The bonus was so large because any other gradual increase in salary would be illegal.
“If you’re in the senior administration, you cannot get a base increment,” Levy said. “I can’t have a base increment. It’s against the law. So you’re given a bonus increment. The bonus has to be taken by Revenue Canada. I can’t defer it. But that bonus, as in all increments, I give back to student scholarships. I don’t make a big deal about it.”
Other top spots in the administration also enjoyed a significant increase.
Elisabeth Stroback, the executive lead on capital projects and real estate at Ryerson who is also ineligible for incremental increases, saw her salary shoot up by 57 per cent, jumping to more than $287,000 from $183,000. She began working at Ryerson in 2011. That’s $7,000 more than what an authorized nuclear operator at Ontario Power Generation made.

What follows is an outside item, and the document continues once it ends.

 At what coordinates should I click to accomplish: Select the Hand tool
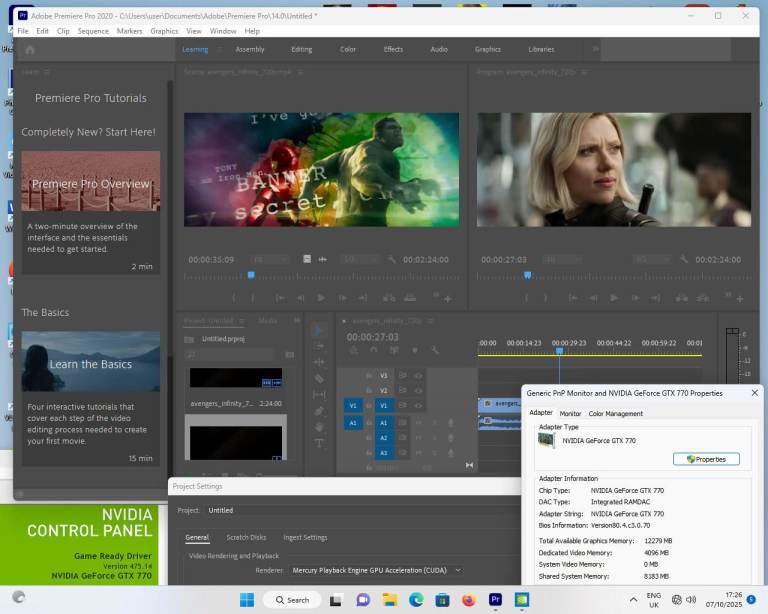coord(319,426)
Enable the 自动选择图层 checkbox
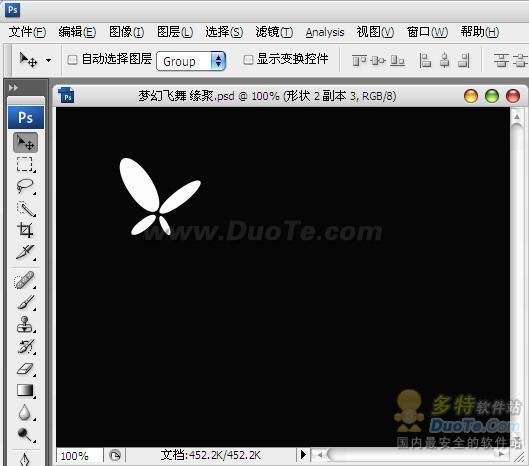 [x=72, y=60]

Incoming provost Mohamed Lachemi, the current dean of the faculty of engineering and architectural science, also enjoyed a healthy pay boost. His 2012 salary increased to more than $282,000 from $211,000 – a 34 per cent jump.
Some Ryerson employees on the list don’t even work at the school anymore. Linda Grayson, former vice-president of administration of finance at Ryerson, has received about $770,000 in paid leave since resigning from her position in 2010.
The Public Sector Salary Disclosure Act came into effect in 1996 and requires all public institutions to disclose the names, positions, salaries and taxable benefits of employees who received more than $100,000 the previous year.
Ryerson became subject to the Act in 2006.